Table 1 shows the ROC-AUC for the detection of PZ and TZ significant cancer of the validated models (LR, SVM, MLP, DBN) in the training (3T MRI) and the independent (1.5T MRI) cohorts of patients. For the cases who were scored as indeterminate (Likert 3/5) by the radiologist the zone-specific DBN performed better than the other models, demonstrating a ROC-AUC=0.811 (%CI: 0.622-1.0) in the PZ and an ROC-AUC= 0.770 (%CI: 0.554-0.985) in the TZ. The sensitivities for 50% specificity were 85.7% (LR), 85.7% (SVM), 100% (MLP), 92.9% (DBN) in the PZ and 77.8% (LR), 88.9% (SVM), 77.8% (MLP), 88.9% (DBN) in the TZ. The respective ROCs are shown in figure 3.

Conclusions

DBN outperformed the other models in terms of AUC and it's performance did not drop significantly when applied to an independent cohort of patients. MLP as expected performed slightly better in the training cohorts, but dropped significantly in the independent cohort. This finding confirms that the generalization performance of MLP is worse than DBN. Compared to an experienced radiologist, when the DBN model was applied on the independent cohort it performed similarly in the TZ and worse in the PZ. Nonetheless for the indeterminate areas by the radiologist, DBN exhibited high AUC and could potentially aid in their classification.

Acknowledgements

This work was undertaken at the centre for vision, speech and signal processing (CVSSP), university of Surrey and UCLH/UCL, which received a proportion of the funding from the NIHR Biomedical Research Centres funding scheme of the UK Department of Health. The work of HSS and SP was supported by the KCL/UCL Comprehensive Cancer Imaging Centre.

References

[1] Hinton GE, Osindero S, Teh YW. A fast learning algorithm for deep belief nets. Neural computation. 2006; 18(7):1527–1554.

[2] Tanaka M and Okutomi M, A Novel Inference of a Restricted Boltzmann Machine, International Conference on Pattern Recognition (ICPR2014), 2014.
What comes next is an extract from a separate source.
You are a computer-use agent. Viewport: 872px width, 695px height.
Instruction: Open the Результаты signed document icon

[3] Bengio Y. Learning deep architectures for AI.Foundations and Trends in Machine Learning. 2009: 2(1):1–127.

[4] Simmons LA, Ahmed HU, Moore CM, et al. The PICTURE study -- prostate imaging (multi-parametric MRI and Prostate HistoScanning™) compared to transperineal ultrasound guided biopsy for significant prostate cancer risk evaluation. Contemp Clin Trials. 2014;37(1):69-83.

[5] Dikaios N, Alkalbani J, Sidhu HS, et al. Logistic regression model for diagnosis of transition zone prostate cancer on multi-parametric MRI. Eur Radiol. 2015; 25(2):523-32.
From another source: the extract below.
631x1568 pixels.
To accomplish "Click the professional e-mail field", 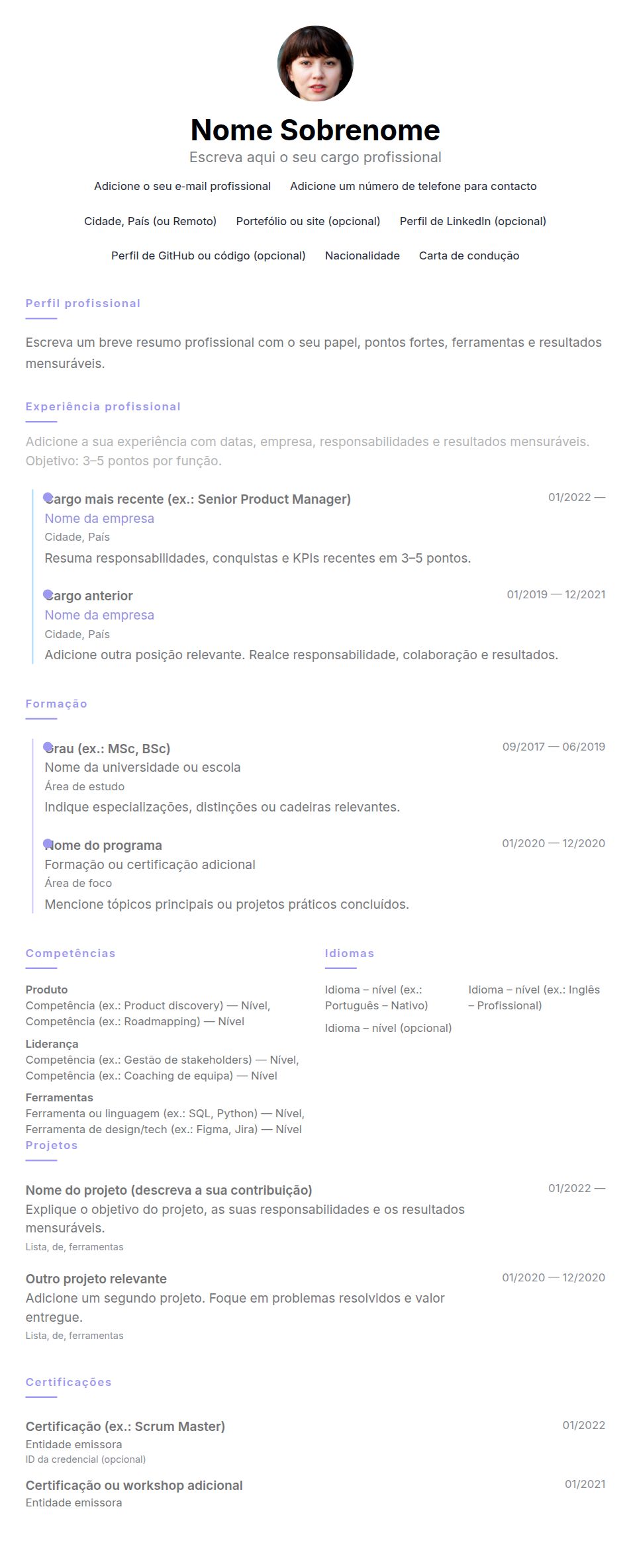I will click(182, 187).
[6] Dikaios N, Alkalbani J, Abd-Alazeez M, et al. Zone-specific logistic regression models improve classification of prostate cancer on multi-parametric MRI. Eur Radiol. 2015; 25(9):2727-37.

Figures

Figure 1: The overview of the Deep Belief Network construction

Figure 2: Flowchart outlining the study

Table 1: ROC analysis of mp-MRI PZ/TZ models derived from the PZ/TZ training cohorts scanned on a 3T MRI and applied on an independent cohort scanned on a 1.5T MRI for the detection of significant cancer in the PZ/TZ respectively. Likert is the performance of the radiologist on the training and independent cohorts.

Figure 3: Receiver operating characteristic curves for independent validation of PZ/TZ models to classify the presence of significant PZ/TZ cancer for the cases that have been classified as indeterminate (Likert 3) from the radiologist.